MATERIAL TO PROCESS ->
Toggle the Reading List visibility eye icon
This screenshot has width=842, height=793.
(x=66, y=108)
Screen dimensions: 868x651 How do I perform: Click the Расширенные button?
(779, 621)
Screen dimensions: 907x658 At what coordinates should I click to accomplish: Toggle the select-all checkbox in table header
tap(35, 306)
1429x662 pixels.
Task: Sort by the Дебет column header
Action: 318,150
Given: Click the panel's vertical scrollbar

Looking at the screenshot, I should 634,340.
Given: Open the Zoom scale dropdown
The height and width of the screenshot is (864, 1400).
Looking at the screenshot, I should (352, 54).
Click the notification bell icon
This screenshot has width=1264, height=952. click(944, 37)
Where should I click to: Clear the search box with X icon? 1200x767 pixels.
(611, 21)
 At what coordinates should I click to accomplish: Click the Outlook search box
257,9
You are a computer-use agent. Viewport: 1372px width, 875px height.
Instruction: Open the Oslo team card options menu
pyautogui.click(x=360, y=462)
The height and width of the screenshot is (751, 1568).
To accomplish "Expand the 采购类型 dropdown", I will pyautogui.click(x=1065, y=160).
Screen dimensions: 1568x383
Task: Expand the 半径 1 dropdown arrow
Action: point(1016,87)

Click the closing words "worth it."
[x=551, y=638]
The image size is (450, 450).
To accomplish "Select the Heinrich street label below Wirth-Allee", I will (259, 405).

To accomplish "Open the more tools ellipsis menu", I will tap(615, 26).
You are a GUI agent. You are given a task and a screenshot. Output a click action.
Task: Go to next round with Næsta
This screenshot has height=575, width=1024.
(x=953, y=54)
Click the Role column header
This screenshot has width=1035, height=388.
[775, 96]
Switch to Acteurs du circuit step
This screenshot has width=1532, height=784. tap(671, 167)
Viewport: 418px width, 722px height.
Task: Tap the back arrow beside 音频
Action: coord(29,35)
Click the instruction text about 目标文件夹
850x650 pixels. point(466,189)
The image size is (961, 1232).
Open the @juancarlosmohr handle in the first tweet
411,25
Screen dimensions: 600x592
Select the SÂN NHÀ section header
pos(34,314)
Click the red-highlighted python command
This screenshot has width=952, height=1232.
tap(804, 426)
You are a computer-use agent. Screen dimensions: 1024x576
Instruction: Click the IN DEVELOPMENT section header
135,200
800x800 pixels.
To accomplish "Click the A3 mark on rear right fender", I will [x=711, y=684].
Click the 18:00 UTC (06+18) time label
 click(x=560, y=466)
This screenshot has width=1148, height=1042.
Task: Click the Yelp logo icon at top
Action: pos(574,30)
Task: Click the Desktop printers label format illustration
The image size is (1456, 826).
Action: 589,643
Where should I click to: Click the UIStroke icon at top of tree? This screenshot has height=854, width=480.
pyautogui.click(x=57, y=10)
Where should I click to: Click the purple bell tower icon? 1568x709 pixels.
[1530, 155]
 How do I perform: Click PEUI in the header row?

PROMPT ->
Only a number is wanted here: the count of lines in the listing above holding the string "computer".

ANSWER FOR THE TASK ->
2